_MATERIAL FOR THIS TASK:_
* BEGIN *

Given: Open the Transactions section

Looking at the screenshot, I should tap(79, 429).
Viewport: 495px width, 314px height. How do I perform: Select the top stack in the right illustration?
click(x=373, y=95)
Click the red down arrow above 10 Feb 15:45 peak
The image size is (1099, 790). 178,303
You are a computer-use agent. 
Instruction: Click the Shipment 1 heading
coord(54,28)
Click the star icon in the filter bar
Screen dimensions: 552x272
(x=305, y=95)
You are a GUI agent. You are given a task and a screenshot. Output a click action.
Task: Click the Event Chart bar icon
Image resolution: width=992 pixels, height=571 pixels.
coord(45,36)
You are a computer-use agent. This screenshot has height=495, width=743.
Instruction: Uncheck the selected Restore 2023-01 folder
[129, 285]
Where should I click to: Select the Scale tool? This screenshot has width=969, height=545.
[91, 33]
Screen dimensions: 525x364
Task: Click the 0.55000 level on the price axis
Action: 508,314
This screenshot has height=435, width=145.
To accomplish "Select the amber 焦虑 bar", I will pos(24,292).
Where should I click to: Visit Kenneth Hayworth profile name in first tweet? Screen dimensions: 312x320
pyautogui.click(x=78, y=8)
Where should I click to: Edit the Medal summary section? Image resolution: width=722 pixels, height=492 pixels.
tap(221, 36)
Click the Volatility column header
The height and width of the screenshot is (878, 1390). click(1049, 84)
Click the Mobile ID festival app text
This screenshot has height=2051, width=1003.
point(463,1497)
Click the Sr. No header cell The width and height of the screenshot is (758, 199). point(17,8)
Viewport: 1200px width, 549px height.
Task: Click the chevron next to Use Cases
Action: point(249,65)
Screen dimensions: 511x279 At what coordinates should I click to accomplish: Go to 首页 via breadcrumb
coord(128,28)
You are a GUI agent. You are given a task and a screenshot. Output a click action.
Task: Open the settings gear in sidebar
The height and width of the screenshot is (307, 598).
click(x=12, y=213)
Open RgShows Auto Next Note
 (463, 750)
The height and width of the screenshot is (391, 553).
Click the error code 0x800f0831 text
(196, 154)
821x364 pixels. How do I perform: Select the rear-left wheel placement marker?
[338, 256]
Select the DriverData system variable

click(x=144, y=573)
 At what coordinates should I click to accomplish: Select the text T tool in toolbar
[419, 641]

* END *

_WHAT IS ASKED:_ Reproduce the entries starting at the line that contains "Click the red" and ending at the line that contains "I will pos(24,292).", with "Instruction" swapped for "Goal" and everything else left unchanged.

_CORRECT RESULT:_
Click the red down arrow above 10 Feb 15:45 peak
The image size is (1099, 790). 178,303
You are a computer-use agent. 
Goal: Click the Shipment 1 heading
coord(54,28)
Click the star icon in the filter bar
Screen dimensions: 552x272
(x=305, y=95)
You are a GUI agent. You are given a task and a screenshot. Output a click action.
Task: Click the Event Chart bar icon
Image resolution: width=992 pixels, height=571 pixels.
coord(45,36)
You are a computer-use agent. This screenshot has height=495, width=743.
Goal: Uncheck the selected Restore 2023-01 folder
[129, 285]
Where should I click to: Select the Scale tool? This screenshot has width=969, height=545.
[91, 33]
Screen dimensions: 525x364
Task: Click the 0.55000 level on the price axis
Action: 508,314
This screenshot has height=435, width=145.
To accomplish "Select the amber 焦虑 bar", I will pos(24,292).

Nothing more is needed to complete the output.